Trotz aller historischen wie aktuellen Gefahren und Herausforderungen zeigt sich Thiele am Ende seines Buches optimistisch, eine Grundeinstellung, die er bereits in der Einleitung andeutet: „Verantwortungsvoller Optimismus bleibt das Gebot der Stunde“ (10). Dennoch betont er, dass die liberalen Demokratien heute „an einer Art Scheideweg“ stehen, denn wie er herausgearbeitet hat, „sind solche Veränderungen in der Struktur des modernen Staates historisch keine Ausnahme. Staatlichkeit befindet sich seit jeher im Wandel und wird das auch weiterhin tun. Dabei ist aber zu beachten, dass dieser Wandel nicht völlig unverhofft über die demokratischen Gesellschaften hereinbricht, sondern in diesen ihren Ausgangspunkt findet“. Wie sich Staatlichkeit entwickele, wie es um die Grundrechte stehe und wie der Staat mit Flüchtlingen umgehe, sei „immer auch ein Spiegel dieser gesellschaftlichen Verhältnisse“. Dies identifiziert Thiele als positive Nachricht: „Denn auch der Wandel der Staatlichkeit lässt sich damit durch die Gesellschaft steuern und gestalten, oder anders gewendet: Wir können nicht nur darüber entscheiden, wie wir generell miteinander umgehen wollen, sondern auch, welche Form der Staatlichkeit wir bevorzugen und uns dafür einsetzen, diese auch zu erhalten“. Und er ergänzt: „Andererseits heißt das aber auch, dass es ohne einen solchen Einsatz eher unwahrscheinlich ist, dass sich Staatlichkeit ausgerechnet in unserem Sinne wandelt. Auch scheinbar gefestigte demokratische Verfassungsstaaten können sich in einer Weise verändern, die uns nicht behagt; die Auswirkungen solcher Veränderungen sind aber häufig nur sehr schwer wieder zu beseitigen“ (324).

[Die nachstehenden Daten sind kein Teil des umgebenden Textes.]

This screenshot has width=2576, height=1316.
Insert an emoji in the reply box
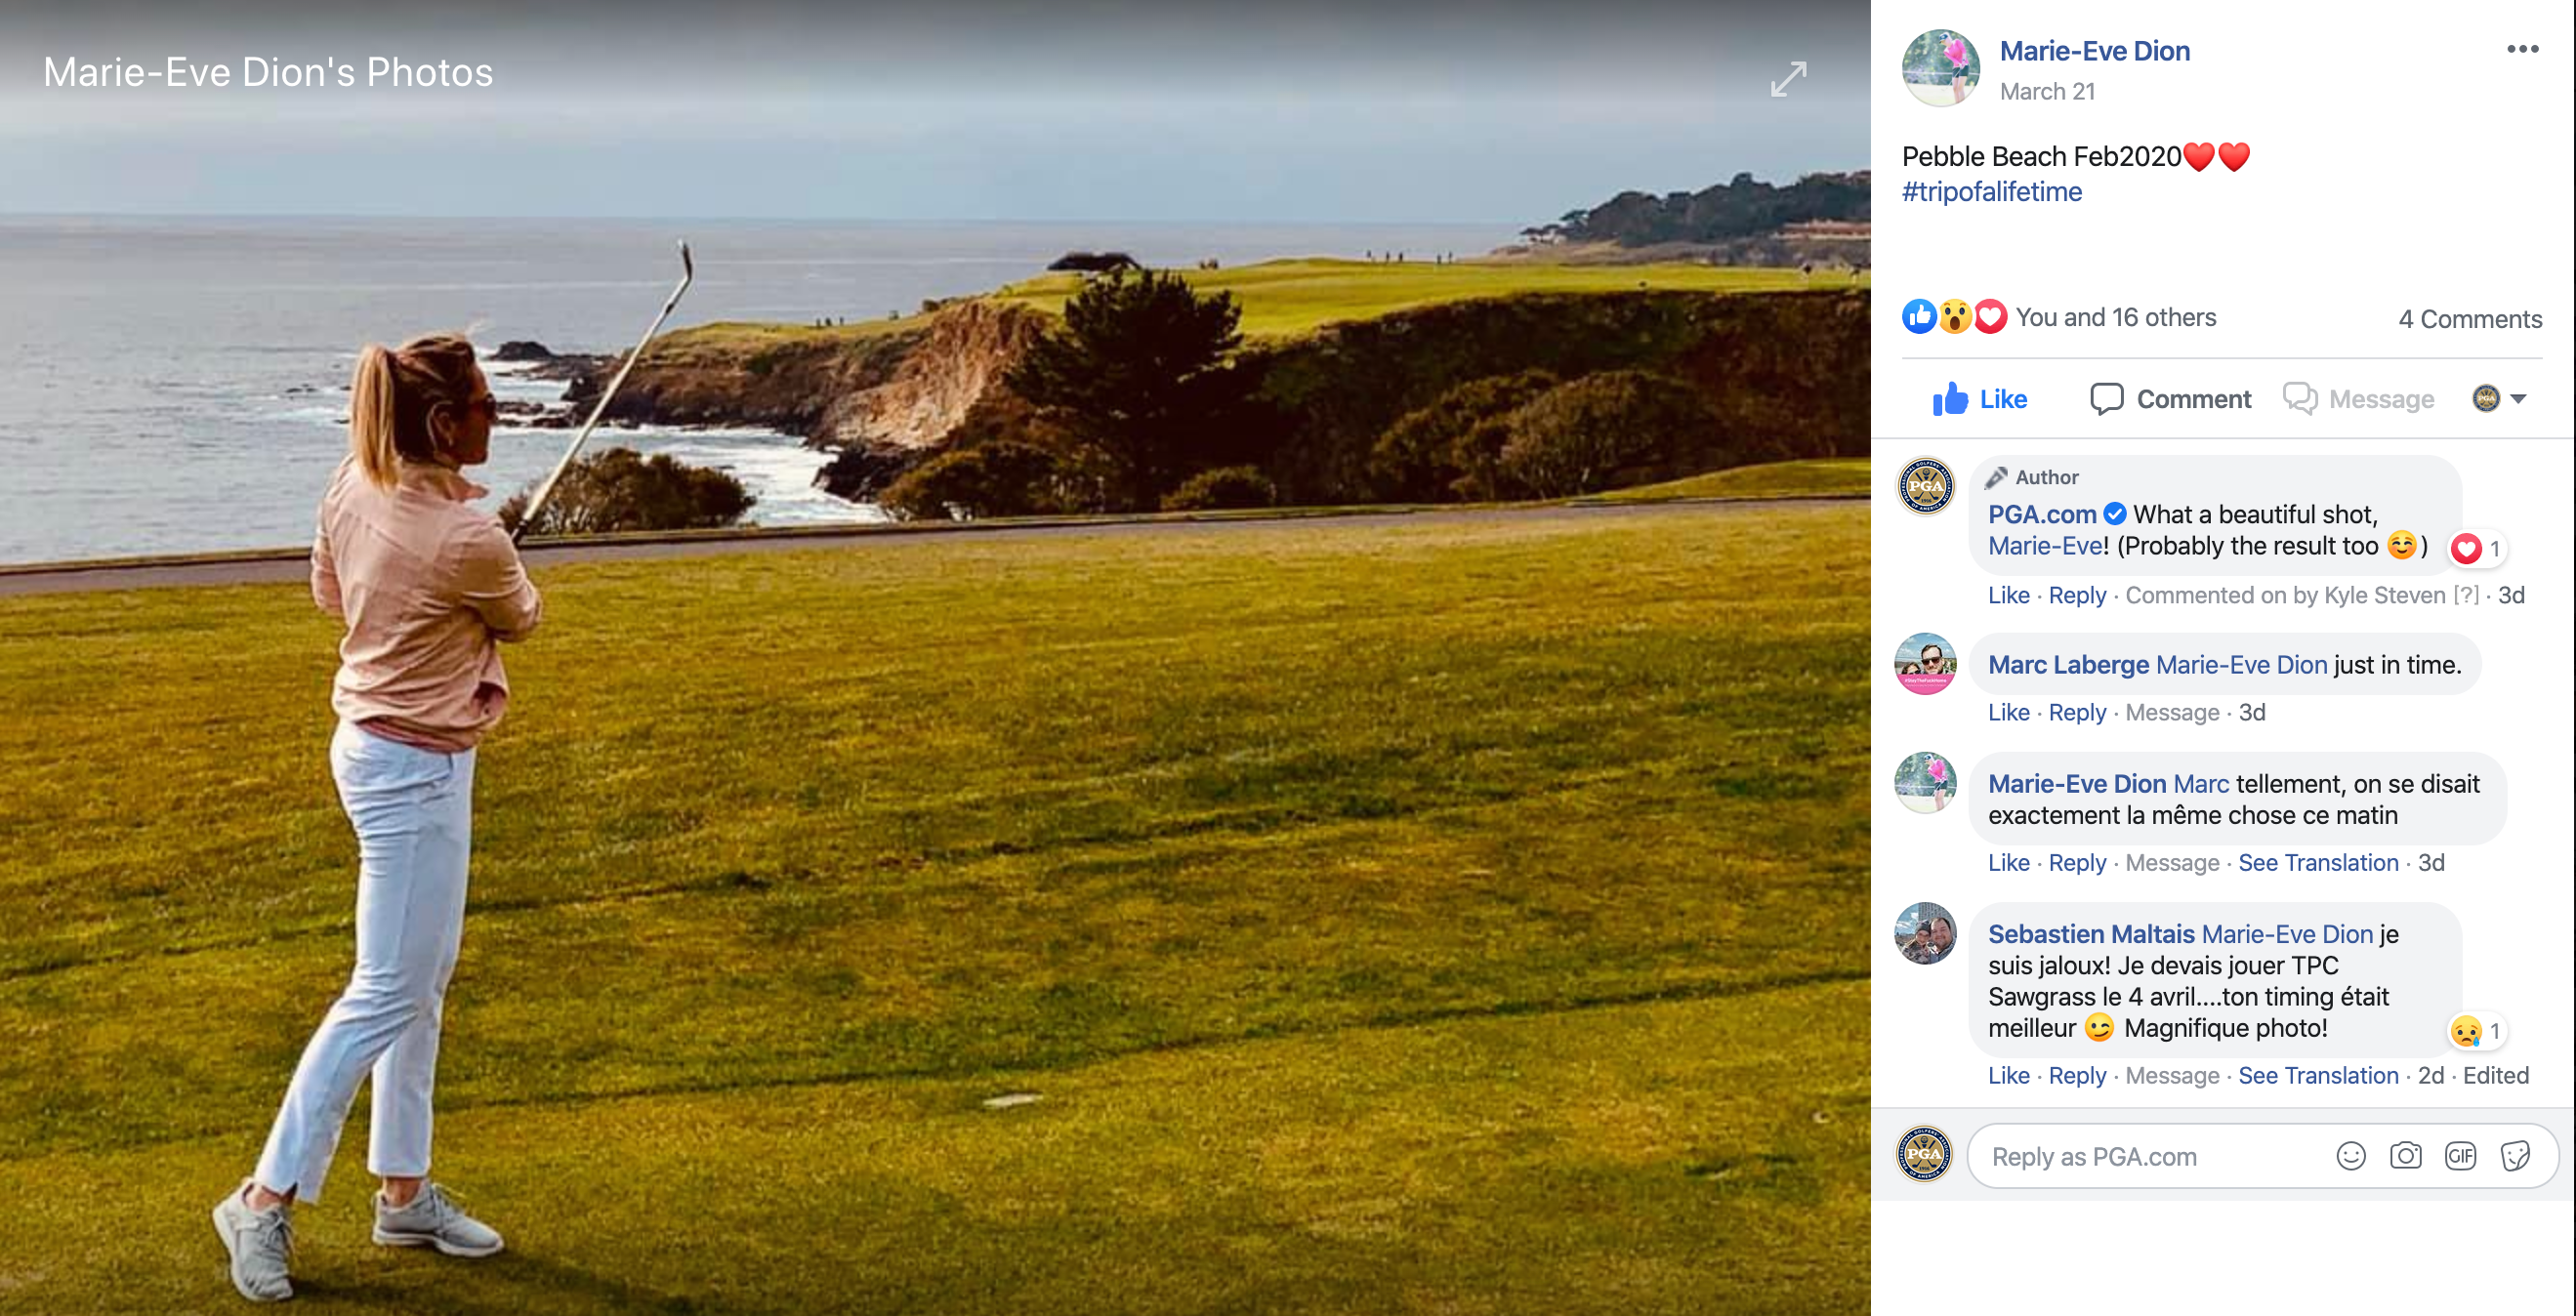(2350, 1156)
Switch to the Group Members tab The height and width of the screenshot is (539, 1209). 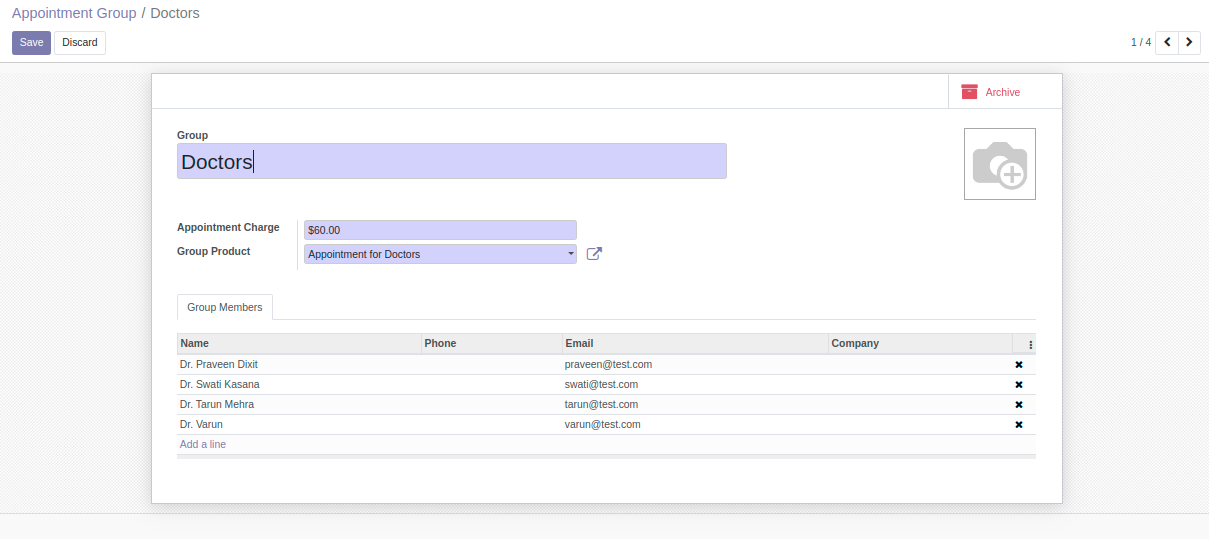(224, 307)
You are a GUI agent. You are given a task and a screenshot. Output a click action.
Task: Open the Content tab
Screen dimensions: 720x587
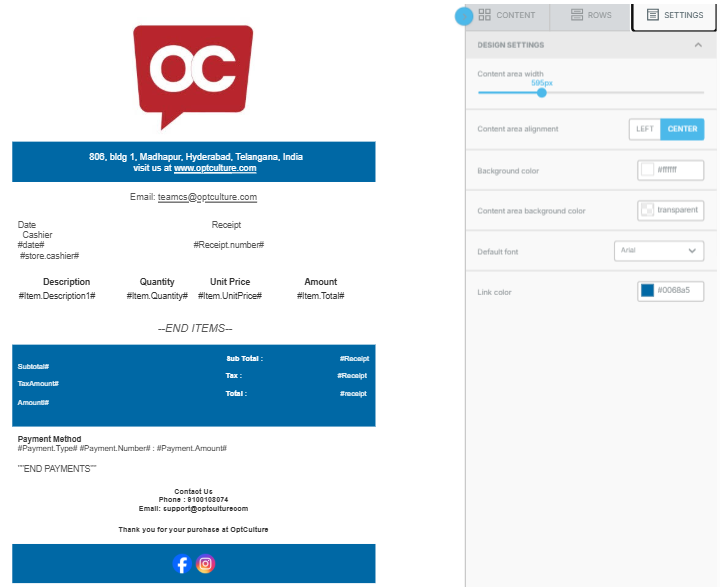pyautogui.click(x=507, y=15)
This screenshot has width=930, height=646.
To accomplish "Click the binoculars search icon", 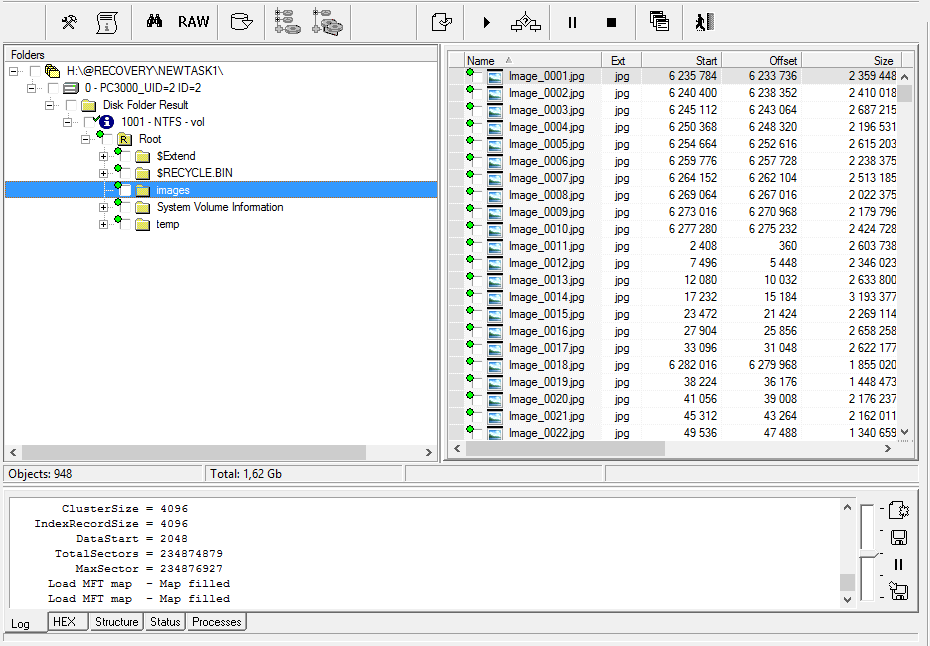I will click(x=154, y=22).
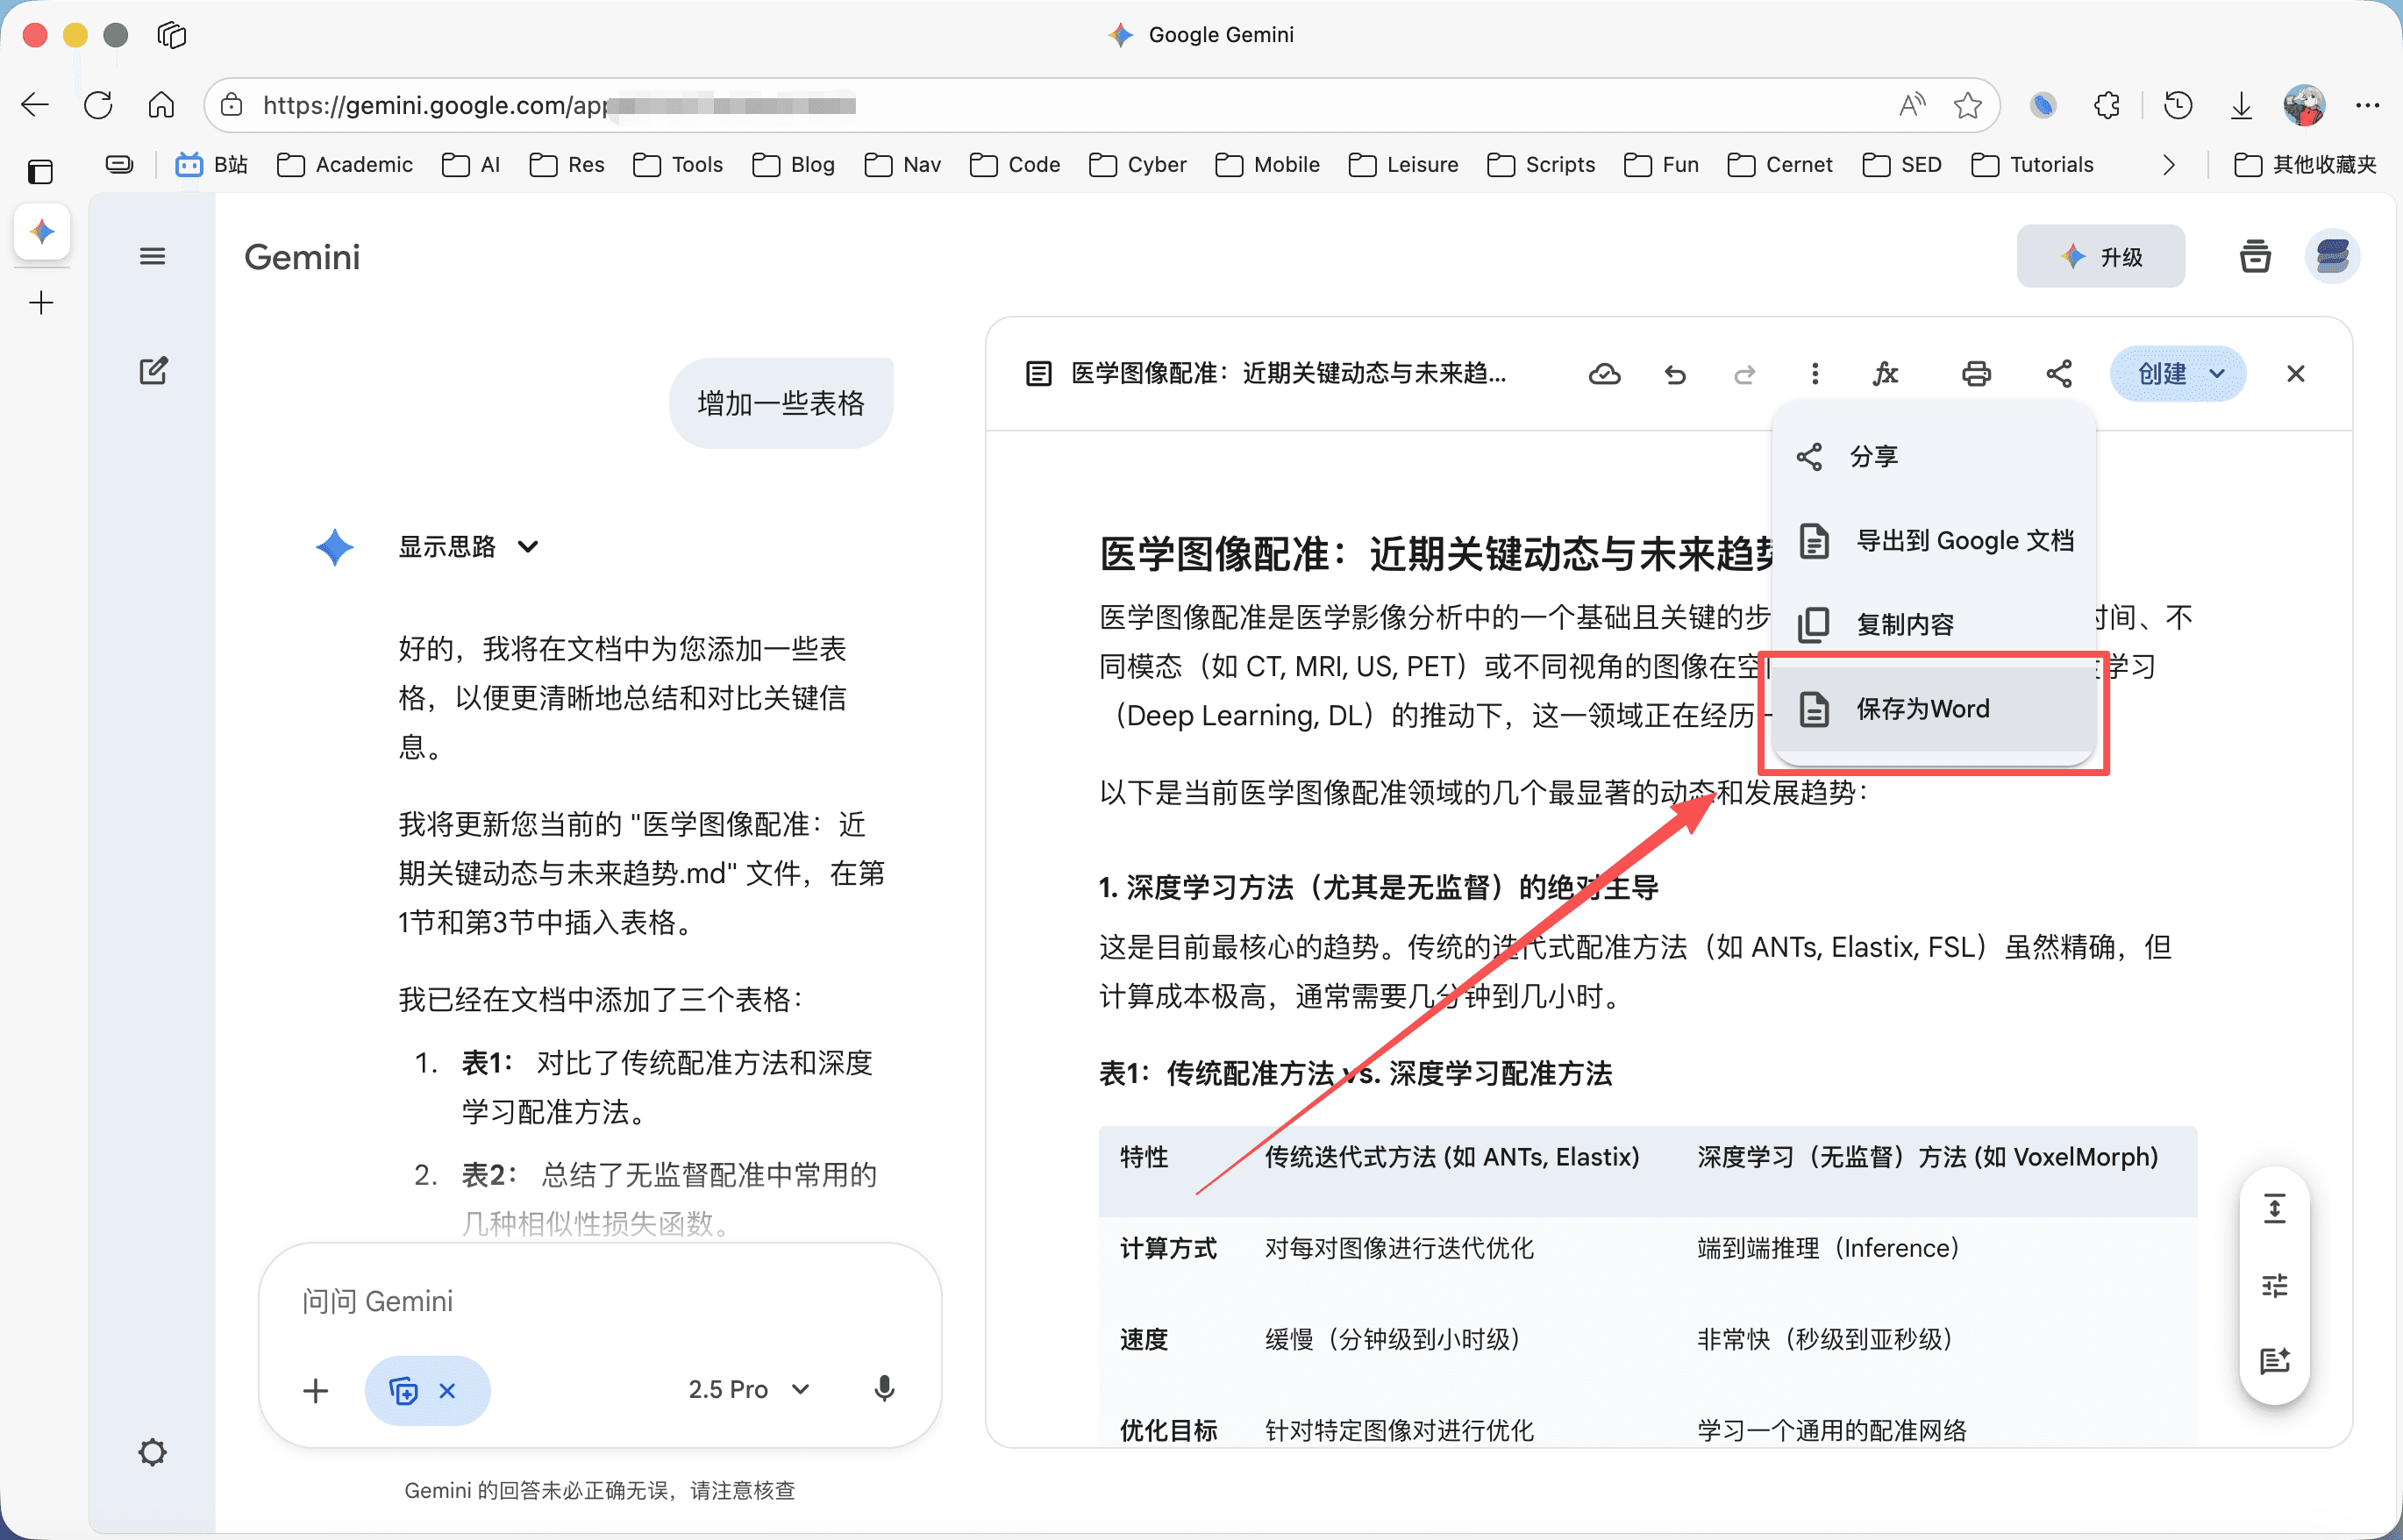Open settings gear in Gemini sidebar
Screen dimensions: 2403x1540
point(152,1452)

Besonders hervorzuheben ist, dass es Thiele gelingt, immer wieder aktuelle Entwicklungen zu berücksichtigen, etwa die amerikanische „America first“-Politik unter Präsident Donald Trump, die Brexit-Entscheidung in Großbritannien, aber auch aktuelle Entwicklungen in Ländern wie Indien, Polen oder Ungarn. Der im Buch präsentierte Vorschlag eines denationalisierten demokratischen Verfassungsstaates versteht sich vornehmlich als Impulsgeber für weiterführende Debatten und „will vor allem zeigen, dass der ‚populistische Moment‘, den Chantal Mouffe beschreibt, tatsächlich eine Chance für einen positiven Wandel bietet – fatalistische Untergangsszenarien helfen kaum weiter“ (325).


Damit bringt Thiele abschließend auf den Punkt, was das gesamte, überaus lesenswerte Buch durchzieht: die Überzeugung, dass Staatlichkeit ein Werden, ein Verändern, kein bloßes Sein ist. Und dass es auf die Bürgerinnen und Bürger ankommt, diesen Prozess in die gewünschte Richtung zu lenken.


So sehr auch in manchen Passagen der rechtswissenschaftliche Zugang überwiegen mag, stets finden sich Anknüpfungspunkte zu Nachbardisziplinen, insbesondere der Politikwissenschaft. Virtuos bezieht Thiele relevante und aktuelle Autorinnen und Autoren in seine Argumentation ein und zeigt sich jederzeit auf der Höhe der Fachdiskussion. Kurz: Das Buch überzeugt durch eine frische Sprache, einen direkten und teilweise unkonventionellen Zugang zum Thema und eine weitgehend eigenständige Argumentation, die Lust auf mehr macht. Für alle, die weiterlesen möchten, sei der Hinweis gestattet, dass vom selben Autor im Frühjahr 2021 unter dem Titel „Der konstituierte Staat“ eine Verfassungsgeschichte der Neuzeit erschienen ist.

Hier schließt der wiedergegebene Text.